A different argument used for separating America and Europe in terms of artistic production comes from interpreting the social and economic models that divide the concrete realities in which the artistic expression is configured. The social and economic models can influence the ways of production, promotion and perception of art. The strongly subsidized European economies and the interventionist political systems are envisaged as providers of support, access and voice to the most diverse artistic movements and productions. The American free trade vision and support for limited intervention of the government in cultural production in understood as providing free and deregulated access to artists to a world where creation is an extension of individuality and the artistic object an item to be judged by its exchange value.

Of course these rough interpretations of a perceived cultural divide between Europe and America stand close to the border of misconceptions. On the opposite side European art is often regarded as excessively complicated and historicist while American artistic environment provides access to a free, meaningful and autonomous development of the artistic expression.

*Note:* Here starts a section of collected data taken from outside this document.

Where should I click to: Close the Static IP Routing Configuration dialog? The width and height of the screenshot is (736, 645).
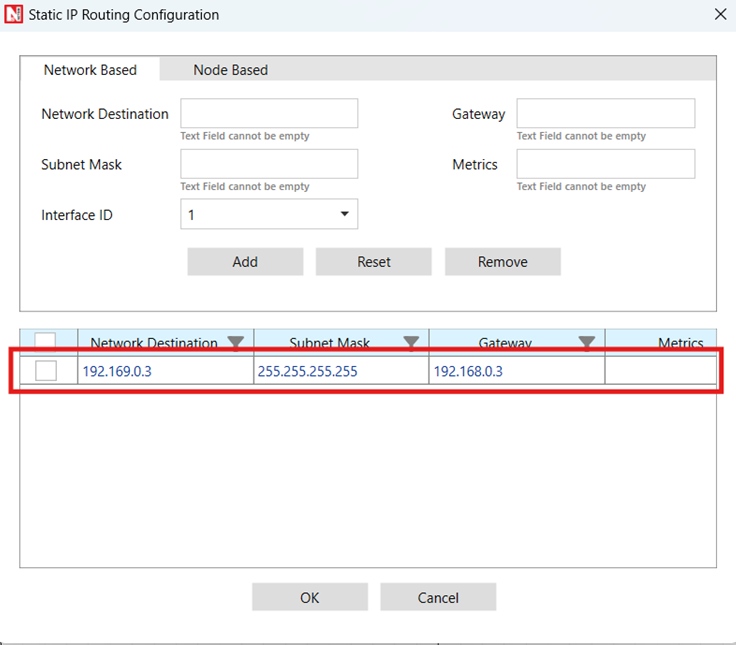[719, 15]
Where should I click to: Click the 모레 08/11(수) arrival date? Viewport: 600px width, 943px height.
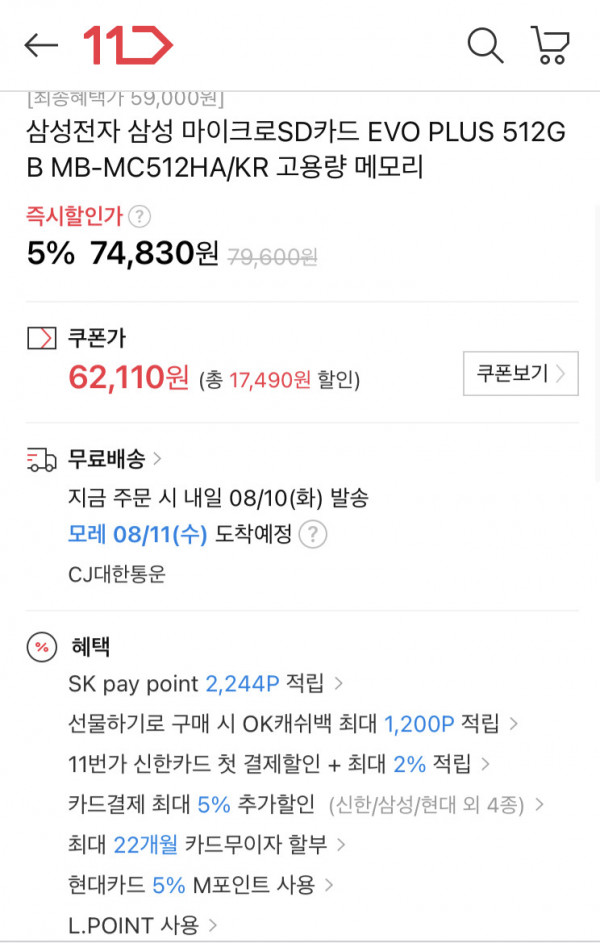(x=138, y=534)
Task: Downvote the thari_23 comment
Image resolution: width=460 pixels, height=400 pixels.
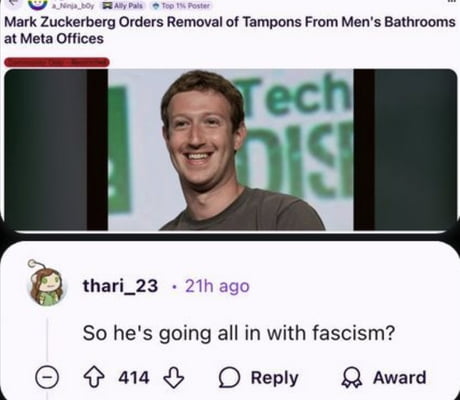Action: tap(174, 378)

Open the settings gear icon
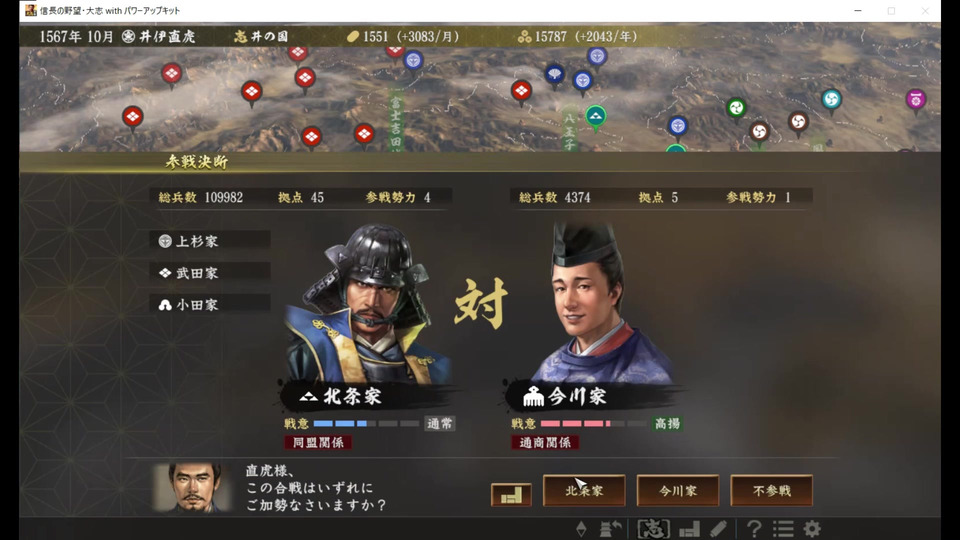(812, 528)
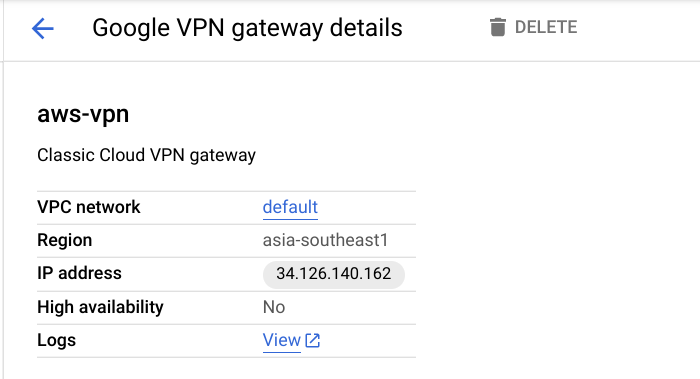Go back using the blue arrow
This screenshot has height=379, width=700.
pos(43,29)
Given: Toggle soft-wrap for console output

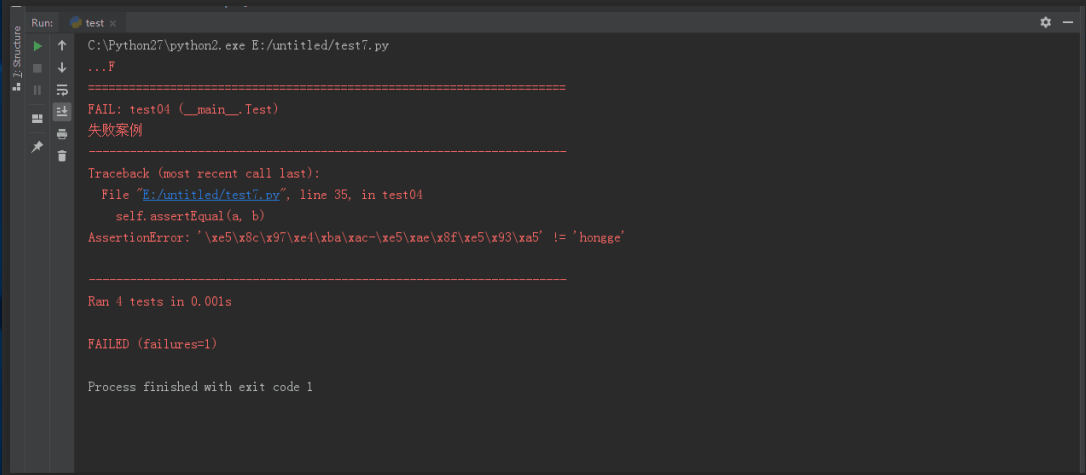Looking at the screenshot, I should [x=62, y=90].
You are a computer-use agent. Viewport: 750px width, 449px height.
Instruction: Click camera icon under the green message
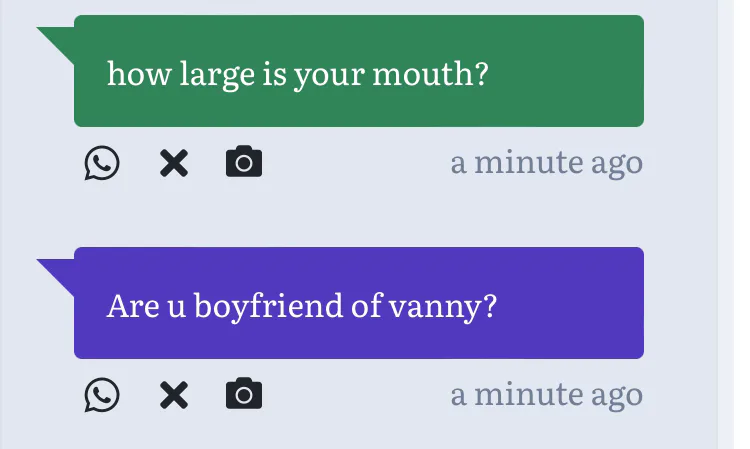coord(244,162)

Despite their excessive simplification, these perceived differences between American and European art are still invoked as distinctions standing up in the 21st century.

This panel seeks to explore the limited validity and also the miss-conceptions inherent to such circulating arguments and to discuss deeper where the division between American and European art persists if it still does in such a culturally interconnected world as the one today.

The panel welcomes papers on (but not limited to):
- American versus European Art: Persisting Differences
- Confronting Misguided Interpretations of American/European Cultural Divisions
- Cultural Policies and Support for Artistic Production: Are There Two Different Ways?
- Historicity and the Past in Artistic Representations
- Market, Exchange Value and the Autonomy of the Artist
- Nostalgia and Memory: Artistic Ways of Seeing the Past
- State Intervention and Cultural Policies in Support for Artistic Expression
- Galleries and Artistic Inclusion/Exclusion Nexuses
- Education Through Arts
- Paris versus New-York
- Cultural Interconnections and the Disappearance of Geographical Boundaries of Imaginary
- Artistic Movements: America/Europe
- Performance Arts and the Challenges to Past and Boundaries
- Monuments, Public Arts and Views of The Past: European and American Sites of Memorialization

In order to apply, please send a 300 words abstract together with the details of your affiliation to applicationeuroacademia.eu

For full details of the conference please see:
http://euroacademia.eu/conference/third-europe-inside-out/

Reference:
CFP: European Art versus American Art (Prague, 15-16 Mar 13). In: ArtHist.net, Feb 6, 2013 (accessed Dec 9, 2024), <https://arthist.net/archive/4658>.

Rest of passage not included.